The trope fails because "the system" is really synonymous with the vast ocean of people out there in the world. One of the Roman emperors Caligula famously "declared war on the sea". The "hero" trope is a little like that. I think the Neo character is a great example of that sort of madness; Neo's line "there is no spoon" is a good summary of that insanity. Nope, it's all spoons. Or in the Conan world, you chop the head off one Thulsa Doom there's dozens popping up in his stead on a daily basis, and endless fodder for cults.

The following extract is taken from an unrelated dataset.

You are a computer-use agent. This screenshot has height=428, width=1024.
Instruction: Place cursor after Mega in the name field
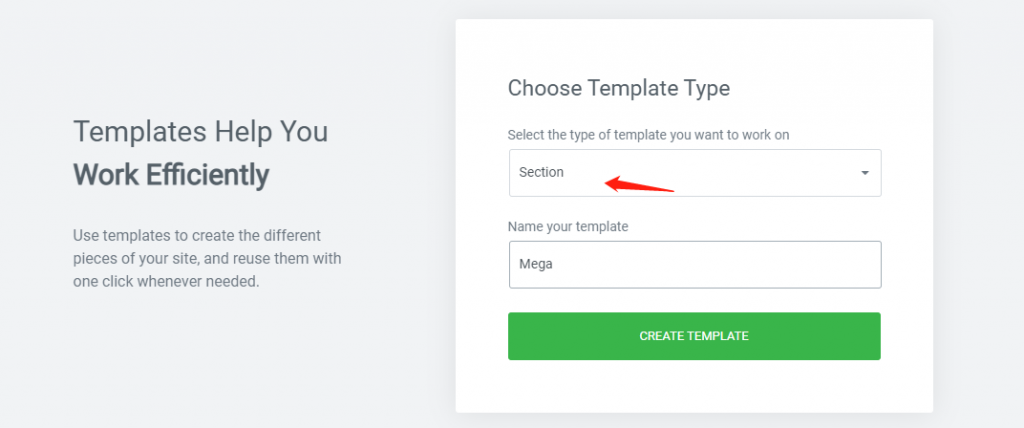coord(554,265)
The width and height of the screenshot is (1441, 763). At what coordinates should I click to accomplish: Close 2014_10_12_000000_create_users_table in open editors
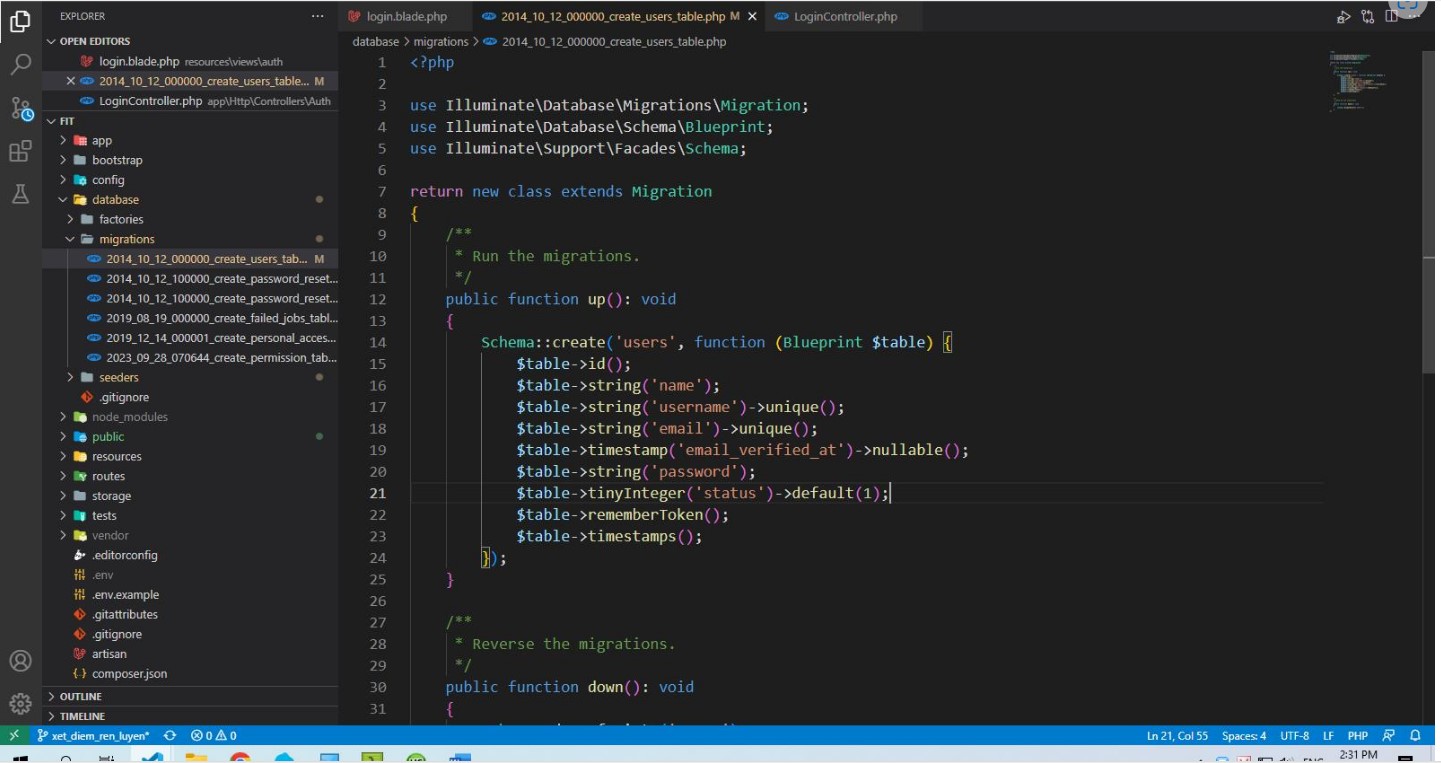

Let's take a modern day example and try to figure out who's the Thulsa Doom. In recent years some oligarch NGO and probably some college professors somehow convinced the public that 20 somethings can have different "pronouns" and to use their "wrong pronouns" is an act of violence that in some states is "illegal" in certain settings. In 1990s TV shows trannies were a punchline and comedic trope because they are ridiculous and suffer from a classic, age old problem: nature doesn't care about you, but you think you're "important" and whine and cry like a baby about your plight as if that bitching will "change" factual reality--like having testicles and a penis. Somehow, their insanity became everyone else's problem. Who's the Thulsa Doom to decapitate and "defeat" that cult of 1,000,000 Karens?

A historical "solution" to societal depravity is for groups of skilled people to bail on the delusional masses as they spiral down and down to destruction. When the masses go crazy, people start to shuffle around. For example, California net migration has been over 100,000+ people per year since 2018 due to high costs and an insane ideology heavy, corrupt government and a generalized departure from reality. There's a similar story in Illinois and New York for the same reasons. The Reformation period in Europe also drove waves of migration as the masses descended into violence and madness about crackers and wine and religious cults took over entire cities and led to starvation and mass violence.

I think one of the sorting mechanisms that will come into play in the US will be pragmatism and skill versus ideological retards and fools. What's the point, for example, of skilled people propping up corrupt, incompetent corporate/financial America? The "skilled middle" will pop out of the incompetent upper and lower class and power structure.

Saturday, December 6, 2025

I'm Not a Believer

Many cults and religions put heavy emphasis on "belief" or "faith" which is really the same thing. There are secular formulations of that concept too. "Believe in" this or that political party or candidate.

I strive to get my mental model of reality to line up with the natural order of things as much as possible. Since our verbal and symbolic consciousness exists in another dimension (the information dimension), "we", that is our verbal and symbolic conscious doesn't really have access to the natural order of things, especially in verbal and symbolic terms. Therefore, it's not an easy task to come up with a high fidelity model of reality.

Beliefs are worthless and it's generally a bad sign when someone sells a concept or cajoles people into "believing" in products, people, or plans. The Titanic for example was deemed "unsinkable" by White Star Line company. It was sinkable. It didn't matter if you believed it could sink or not.